> Stored data
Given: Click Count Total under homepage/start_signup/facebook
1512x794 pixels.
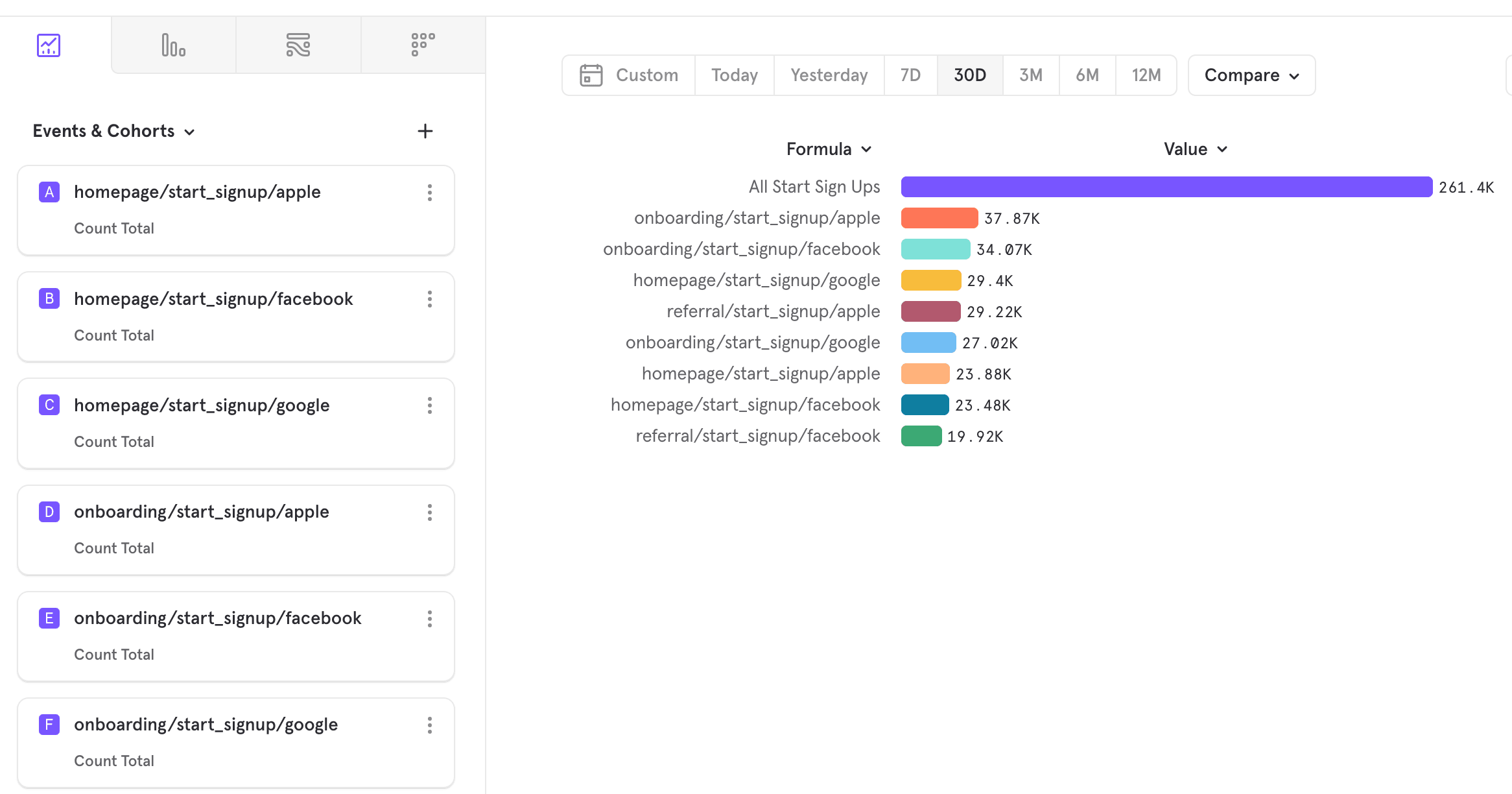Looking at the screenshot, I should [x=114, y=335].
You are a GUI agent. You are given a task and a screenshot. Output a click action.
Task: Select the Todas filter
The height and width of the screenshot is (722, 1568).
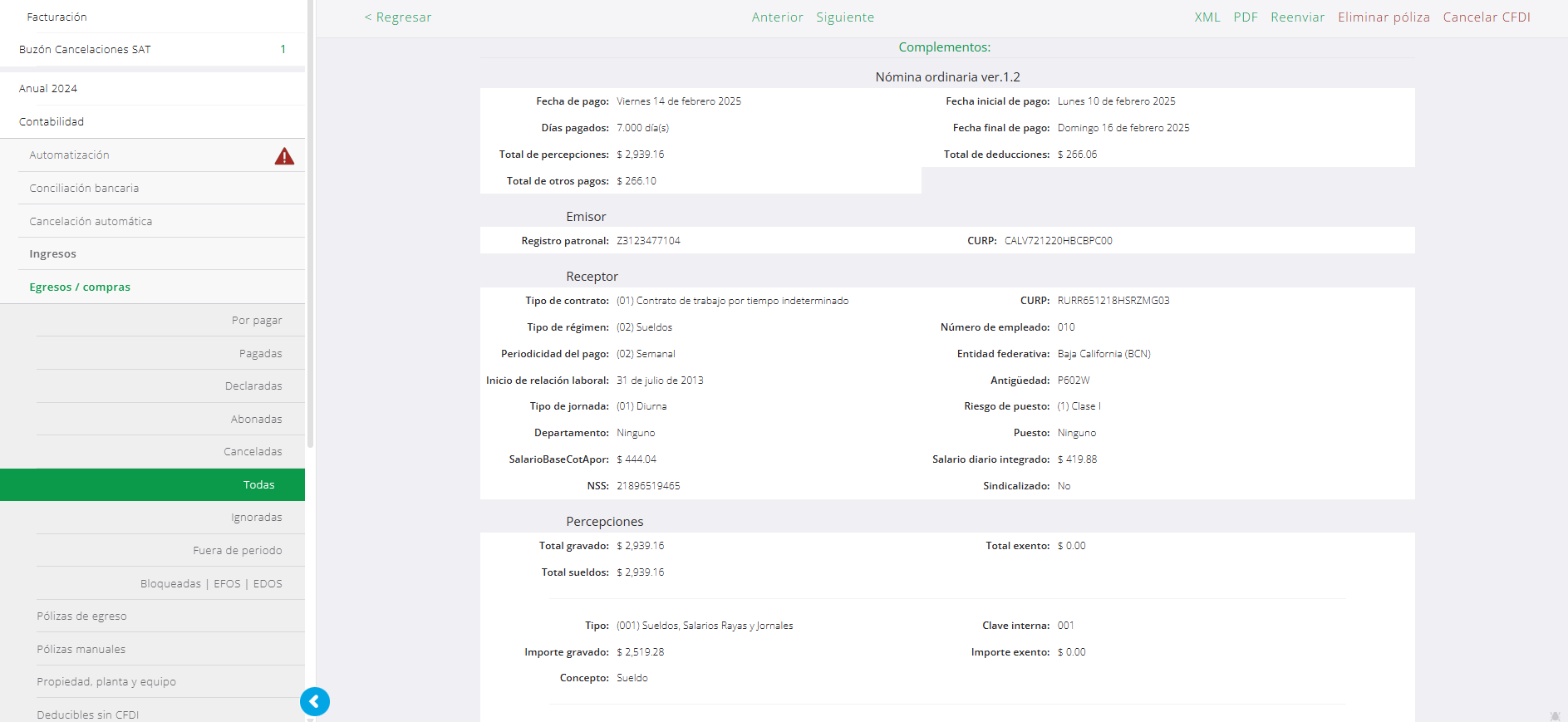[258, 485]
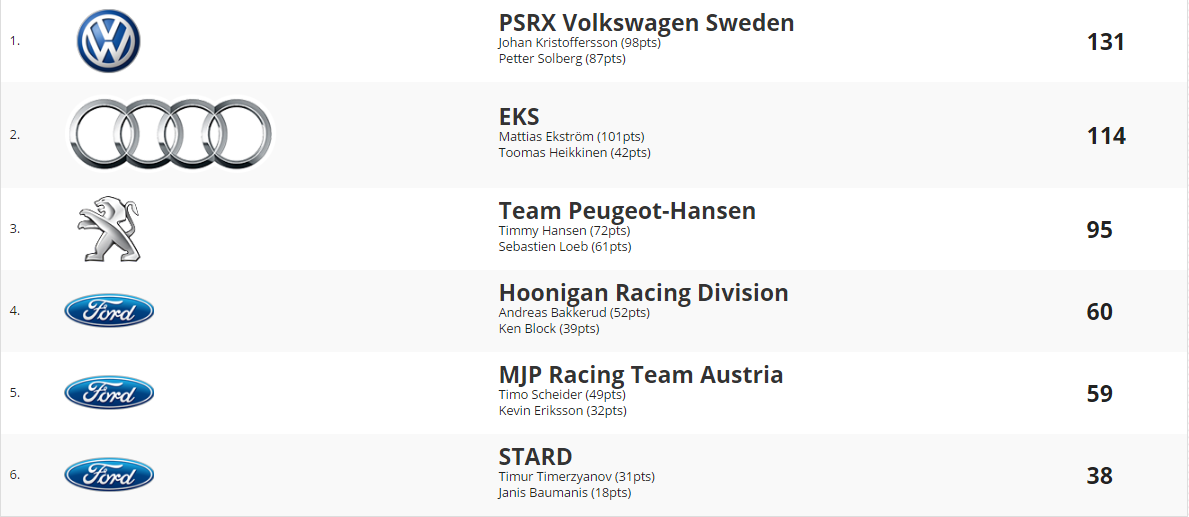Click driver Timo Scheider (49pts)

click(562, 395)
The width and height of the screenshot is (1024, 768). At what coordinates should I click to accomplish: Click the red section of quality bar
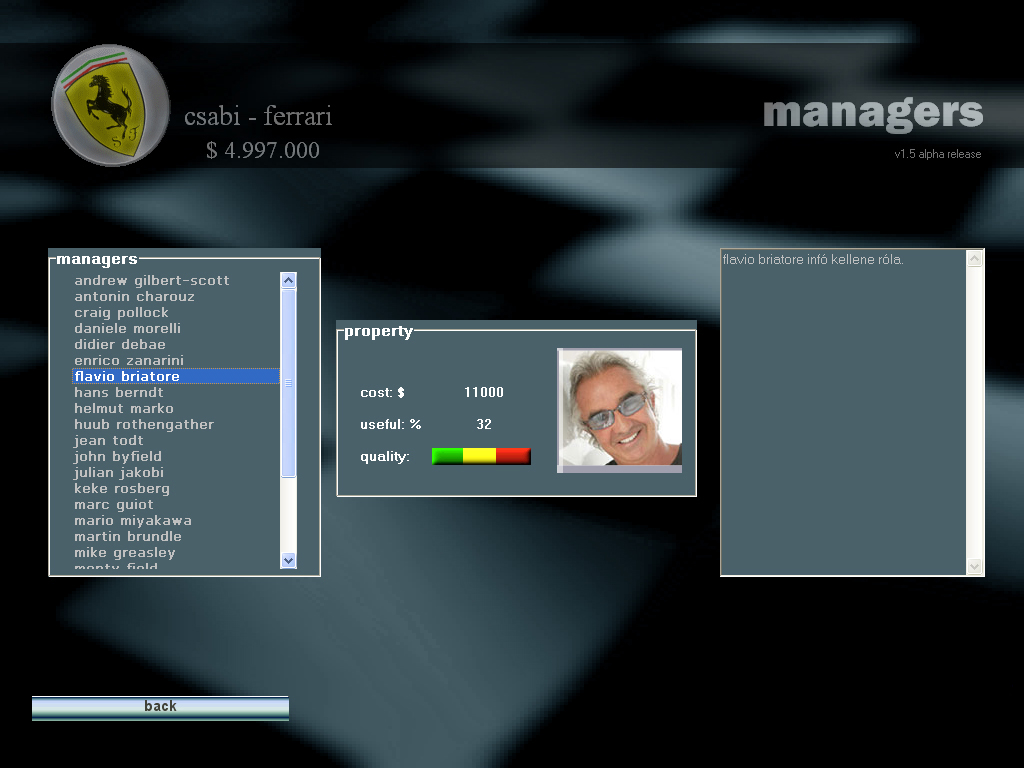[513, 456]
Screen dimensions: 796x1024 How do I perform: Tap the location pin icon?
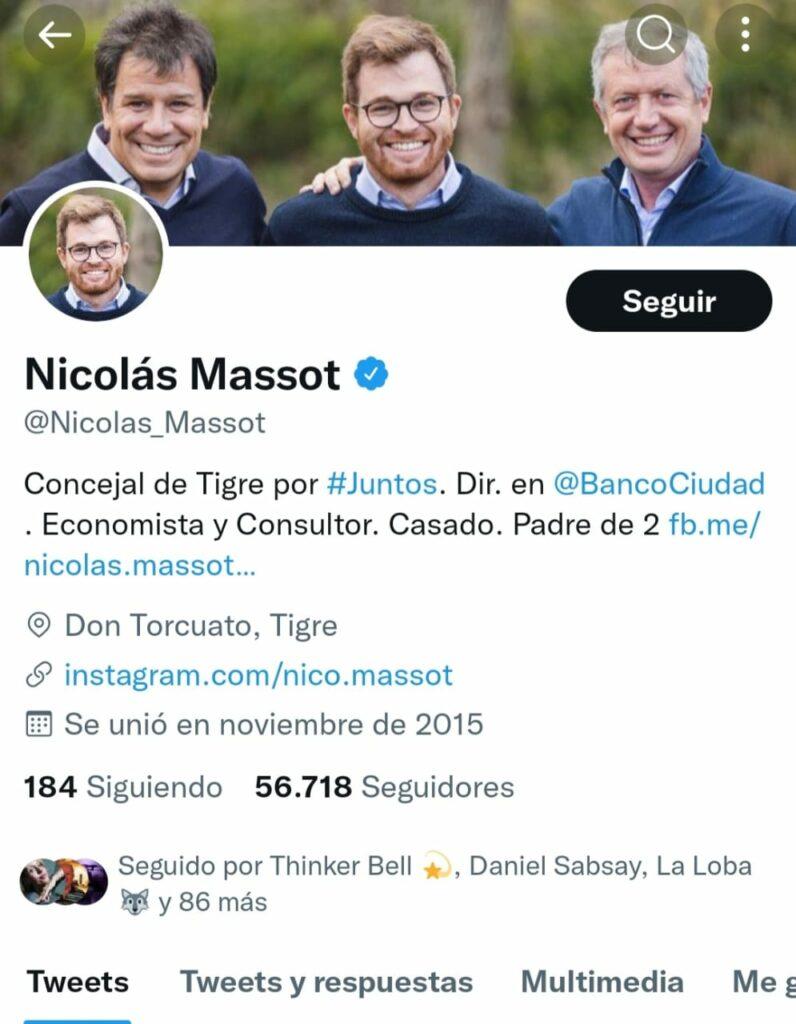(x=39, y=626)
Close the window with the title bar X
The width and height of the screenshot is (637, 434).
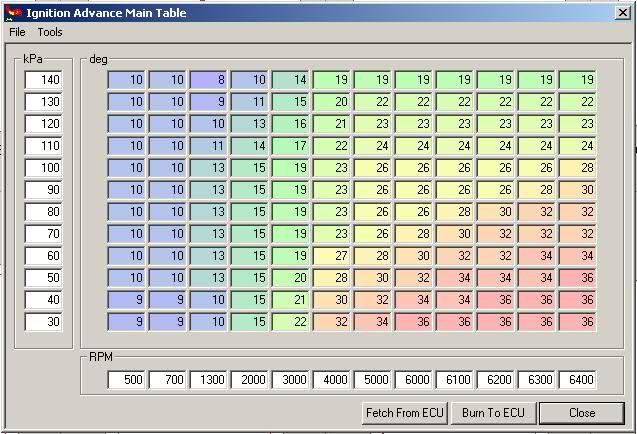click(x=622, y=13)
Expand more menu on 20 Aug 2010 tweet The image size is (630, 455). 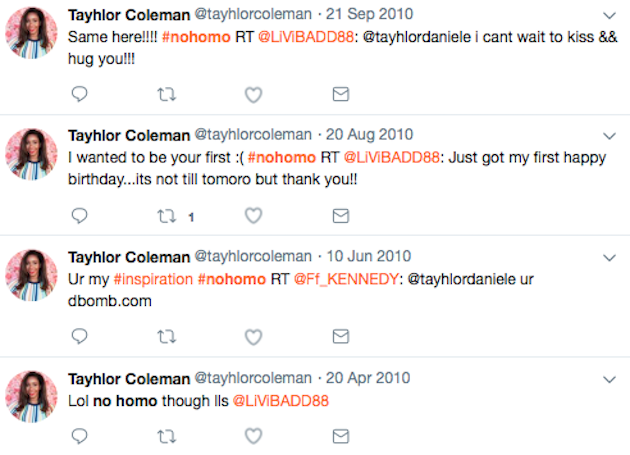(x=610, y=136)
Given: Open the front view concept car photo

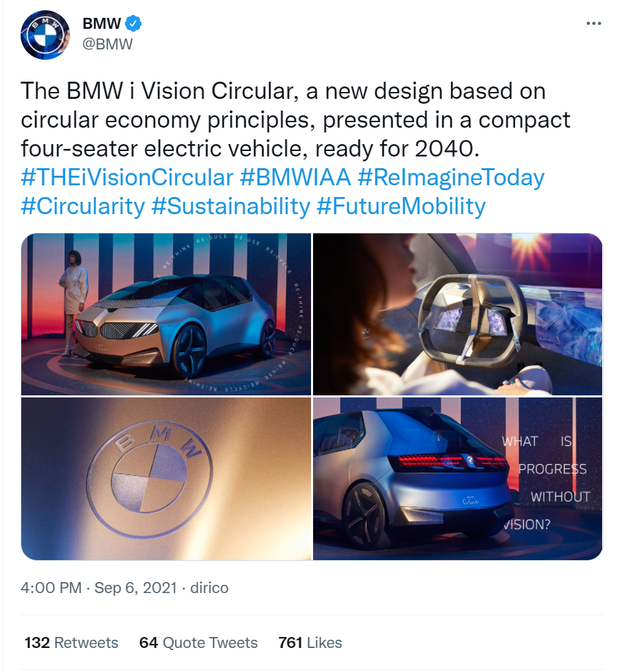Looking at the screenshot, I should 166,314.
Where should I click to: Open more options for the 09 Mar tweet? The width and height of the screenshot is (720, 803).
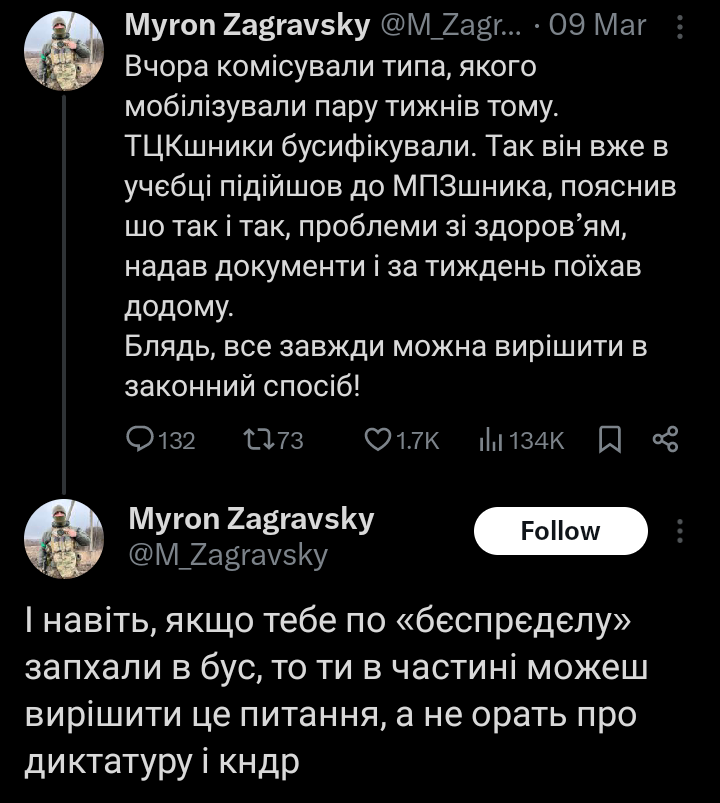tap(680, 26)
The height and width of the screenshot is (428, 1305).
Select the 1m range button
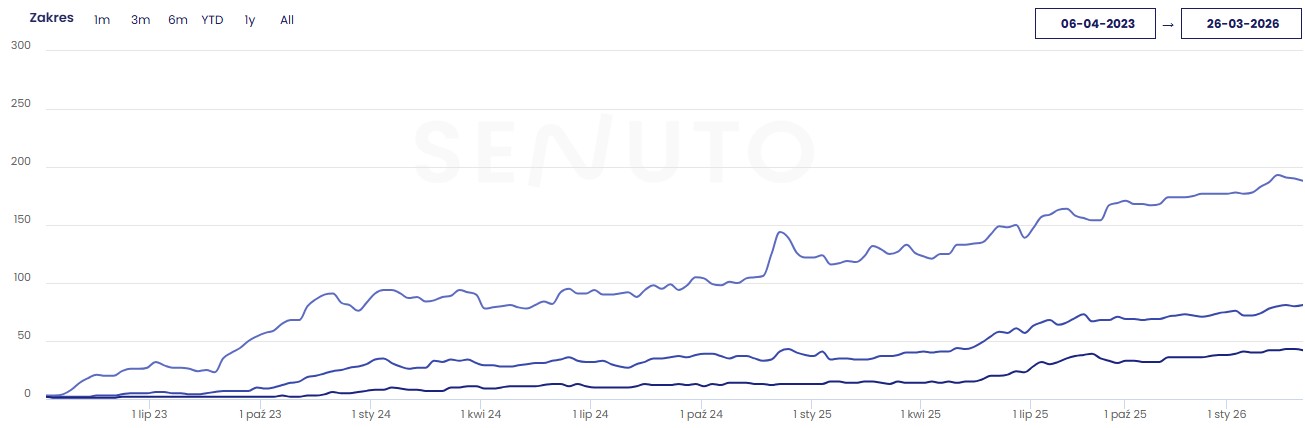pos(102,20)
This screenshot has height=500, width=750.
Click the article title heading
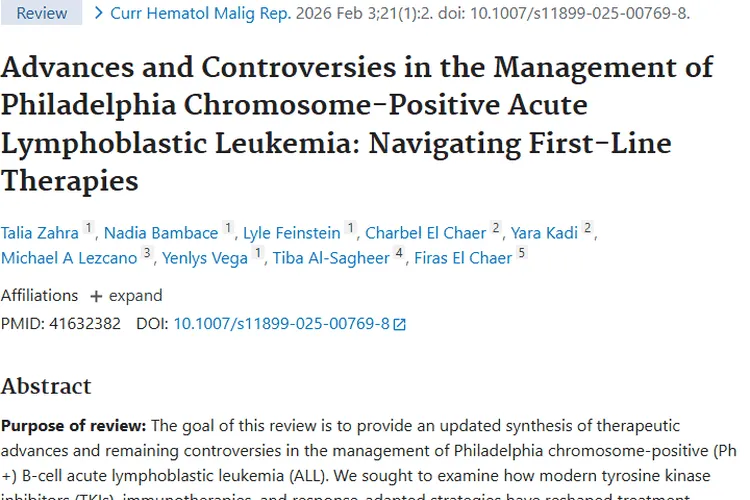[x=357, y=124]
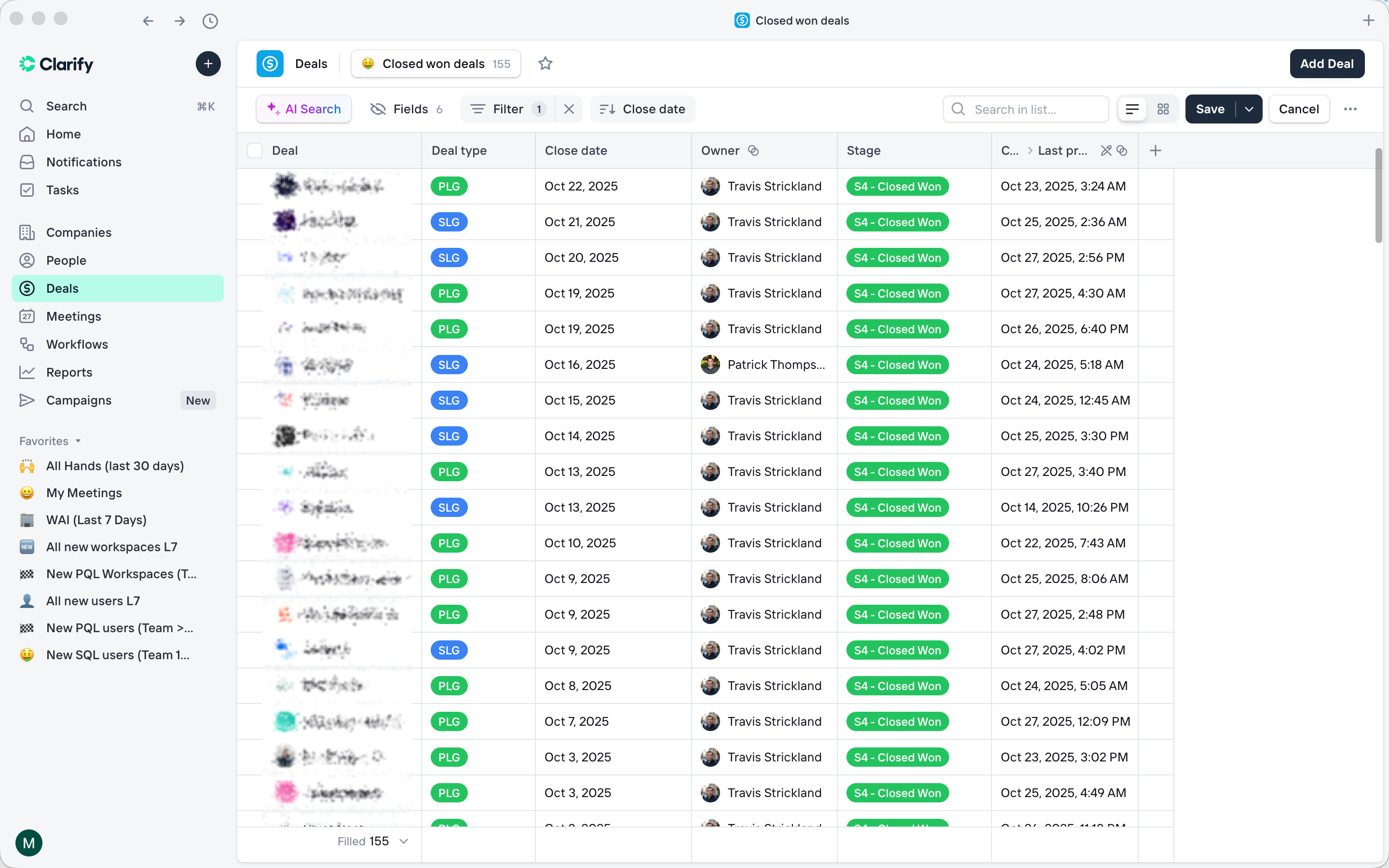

> Problem to solve
Turn everything in the listing above, from the line containing "The height and width of the screenshot is (428, 1305)." down to the end, into a Markdown table with the columns No. and Entry, one numbered row per line and no blank lines. Leave the pictures out.

> Expected answer
| No. | Entry |
|---|---|
| 1 | The height and width of the screenshot is (428, 1305). |
| 2 | Select the 1m range button |
| 3 | pos(102,20) |
| 4 | This screenshot has height=500, width=750. |
| 5 | Click the article title heading |
| 6 | [x=357, y=124] |